### THE REQUEST
Reproduce all of the records below word for word, in the same order.
----- DATA PROVIDED
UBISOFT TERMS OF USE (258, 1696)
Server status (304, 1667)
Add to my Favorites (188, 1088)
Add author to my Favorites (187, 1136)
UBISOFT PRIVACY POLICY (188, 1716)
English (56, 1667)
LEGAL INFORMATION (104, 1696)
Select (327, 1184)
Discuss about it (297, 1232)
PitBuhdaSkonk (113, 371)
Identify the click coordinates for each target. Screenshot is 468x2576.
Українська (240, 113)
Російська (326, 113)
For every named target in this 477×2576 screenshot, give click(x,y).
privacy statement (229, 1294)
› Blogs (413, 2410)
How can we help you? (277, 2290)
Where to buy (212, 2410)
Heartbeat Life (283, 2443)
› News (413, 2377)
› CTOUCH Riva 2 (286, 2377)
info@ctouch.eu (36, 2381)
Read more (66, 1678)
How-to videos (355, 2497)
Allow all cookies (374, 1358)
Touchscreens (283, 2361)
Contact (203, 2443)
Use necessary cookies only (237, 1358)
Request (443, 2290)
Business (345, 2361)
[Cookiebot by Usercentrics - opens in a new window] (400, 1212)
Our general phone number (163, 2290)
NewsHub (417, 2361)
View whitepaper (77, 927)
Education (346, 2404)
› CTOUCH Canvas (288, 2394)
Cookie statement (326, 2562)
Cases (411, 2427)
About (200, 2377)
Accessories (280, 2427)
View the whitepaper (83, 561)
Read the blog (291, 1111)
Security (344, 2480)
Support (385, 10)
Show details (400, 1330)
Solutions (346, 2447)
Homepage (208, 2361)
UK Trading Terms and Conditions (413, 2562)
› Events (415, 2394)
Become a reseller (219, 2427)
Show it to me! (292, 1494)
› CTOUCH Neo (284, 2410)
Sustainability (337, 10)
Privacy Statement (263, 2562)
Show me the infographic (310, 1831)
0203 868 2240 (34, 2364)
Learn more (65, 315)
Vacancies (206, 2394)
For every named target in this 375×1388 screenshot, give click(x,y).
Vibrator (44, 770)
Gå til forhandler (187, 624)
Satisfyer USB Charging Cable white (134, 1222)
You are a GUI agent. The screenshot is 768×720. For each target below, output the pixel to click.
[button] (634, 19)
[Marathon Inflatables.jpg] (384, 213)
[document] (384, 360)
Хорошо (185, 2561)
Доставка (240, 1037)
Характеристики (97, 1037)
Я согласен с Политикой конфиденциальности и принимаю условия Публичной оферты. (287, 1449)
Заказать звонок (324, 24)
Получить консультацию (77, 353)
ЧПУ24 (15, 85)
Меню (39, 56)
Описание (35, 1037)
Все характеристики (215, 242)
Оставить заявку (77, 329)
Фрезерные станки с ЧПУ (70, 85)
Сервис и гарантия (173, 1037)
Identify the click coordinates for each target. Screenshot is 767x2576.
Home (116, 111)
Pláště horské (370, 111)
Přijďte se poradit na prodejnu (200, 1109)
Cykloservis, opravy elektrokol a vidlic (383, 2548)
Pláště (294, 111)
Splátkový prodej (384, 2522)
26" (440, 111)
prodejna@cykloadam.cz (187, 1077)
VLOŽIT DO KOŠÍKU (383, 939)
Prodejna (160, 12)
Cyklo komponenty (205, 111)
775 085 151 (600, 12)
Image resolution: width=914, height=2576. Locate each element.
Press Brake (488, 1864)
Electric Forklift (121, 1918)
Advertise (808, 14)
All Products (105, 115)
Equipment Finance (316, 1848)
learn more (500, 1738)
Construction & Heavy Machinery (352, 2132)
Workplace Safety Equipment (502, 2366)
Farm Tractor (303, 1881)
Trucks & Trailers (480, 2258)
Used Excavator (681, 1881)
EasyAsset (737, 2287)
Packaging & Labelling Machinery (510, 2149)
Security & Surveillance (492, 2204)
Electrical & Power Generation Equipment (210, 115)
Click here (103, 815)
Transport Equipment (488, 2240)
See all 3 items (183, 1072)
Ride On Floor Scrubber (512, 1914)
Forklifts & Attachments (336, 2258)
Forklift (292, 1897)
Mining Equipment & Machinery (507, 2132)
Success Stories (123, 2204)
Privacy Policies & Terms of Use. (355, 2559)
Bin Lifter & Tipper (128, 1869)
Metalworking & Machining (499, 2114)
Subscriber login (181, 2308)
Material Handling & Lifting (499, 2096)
----------
### SOLUTION BELOW
UBISOFT TERMS OF USE (258, 1696)
Server status (304, 1667)
Add to my Favorites (188, 1088)
Add author to my Favorites (187, 1136)
UBISOFT PRIVACY POLICY (188, 1716)
English (56, 1667)
LEGAL INFORMATION (104, 1696)
Select (327, 1184)
Discuss about it (297, 1232)
PitBuhdaSkonk (113, 371)
Identify the click coordinates for each target. Screenshot is 468x2576.
Українська (240, 113)
Російська (326, 113)
For every named target in this 477×2576 screenshot, give click(x,y).
privacy statement (229, 1294)
› Blogs (413, 2410)
How can we help you? (277, 2290)
Where to buy (212, 2410)
Heartbeat Life (283, 2443)
› News (413, 2377)
› CTOUCH Riva 2 (286, 2377)
info@ctouch.eu (36, 2381)
Read more (66, 1678)
How-to videos (355, 2497)
Allow all cookies (374, 1358)
Touchscreens (283, 2361)
Contact (203, 2443)
Use necessary cookies only (237, 1358)
Request (443, 2290)
Business (345, 2361)
[Cookiebot by Usercentrics - opens in a new window] (400, 1212)
Our general phone number (163, 2290)
NewsHub (417, 2361)
View whitepaper (77, 927)
Education (346, 2404)
› CTOUCH Canvas (288, 2394)
Cookie statement (326, 2562)
Cases (411, 2427)
About (200, 2377)
Accessories (280, 2427)
View the whitepaper (83, 561)
Read the blog (291, 1111)
Security (344, 2480)
Support (385, 10)
Show details (400, 1330)
Solutions (346, 2447)
Homepage (208, 2361)
UK Trading Terms and Conditions (413, 2562)
› Events (415, 2394)
Become a reseller (219, 2427)
Show it to me! (292, 1494)
› CTOUCH Neo (284, 2410)
Sustainability (337, 10)
Privacy Statement (263, 2562)
Show me the infographic (310, 1831)
0203 868 2240 (34, 2364)
Learn more (65, 315)
Vacancies (206, 2394)
For every named target in this 375×1388 screenshot, give click(x,y).
Vibrator (44, 770)
Gå til forhandler (187, 624)
Satisfyer USB Charging Cable white (134, 1222)
You are a GUI agent. The screenshot is 768×720. For each target below, output the pixel to click.
[button] (634, 19)
[Marathon Inflatables.jpg] (384, 213)
[document] (384, 360)
Хорошо (185, 2561)
Доставка (240, 1037)
Характеристики (97, 1037)
Я согласен с Политикой конфиденциальности и принимаю условия Публичной оферты. (287, 1449)
Заказать звонок (324, 24)
Получить консультацию (77, 353)
ЧПУ24 (15, 85)
Меню (39, 56)
Описание (35, 1037)
Все характеристики (215, 242)
Оставить заявку (77, 329)
Фрезерные станки с ЧПУ (70, 85)
Сервис и гарантия (173, 1037)
Identify the click coordinates for each target. Screenshot is 767x2576.
Home (116, 111)
Pláště horské (370, 111)
Přijďte se poradit na prodejnu (200, 1109)
Cykloservis, opravy elektrokol a vidlic (383, 2548)
Pláště (294, 111)
Splátkový prodej (384, 2522)
26" (440, 111)
prodejna@cykloadam.cz (187, 1077)
VLOŽIT DO KOŠÍKU (383, 939)
Prodejna (160, 12)
Cyklo komponenty (205, 111)
775 085 151 (600, 12)
Image resolution: width=914, height=2576. Locate each element.
Press Brake (488, 1864)
Electric Forklift (121, 1918)
Advertise (808, 14)
All Products (105, 115)
Equipment Finance (316, 1848)
learn more (500, 1738)
Construction & Heavy Machinery (352, 2132)
Workplace Safety Equipment (502, 2366)
Farm Tractor (303, 1881)
Trucks & Trailers (480, 2258)
Used Excavator (681, 1881)
EasyAsset (737, 2287)
Packaging & Labelling Machinery (510, 2149)
Security & Surveillance (492, 2204)
Electrical & Power Generation Equipment (210, 115)
Click here (103, 815)
Transport Equipment (488, 2240)
See all 3 items (183, 1072)
Ride On Floor Scrubber (512, 1914)
Forklifts & Attachments (336, 2258)
Forklift (292, 1897)
Mining Equipment & Machinery (507, 2132)
Success Stories (123, 2204)
Privacy Policies & Terms of Use. (355, 2559)
Bin Lifter & Tipper (128, 1869)
Metalworking & Machining (499, 2114)
Subscriber login (181, 2308)
Material Handling & Lifting (499, 2096)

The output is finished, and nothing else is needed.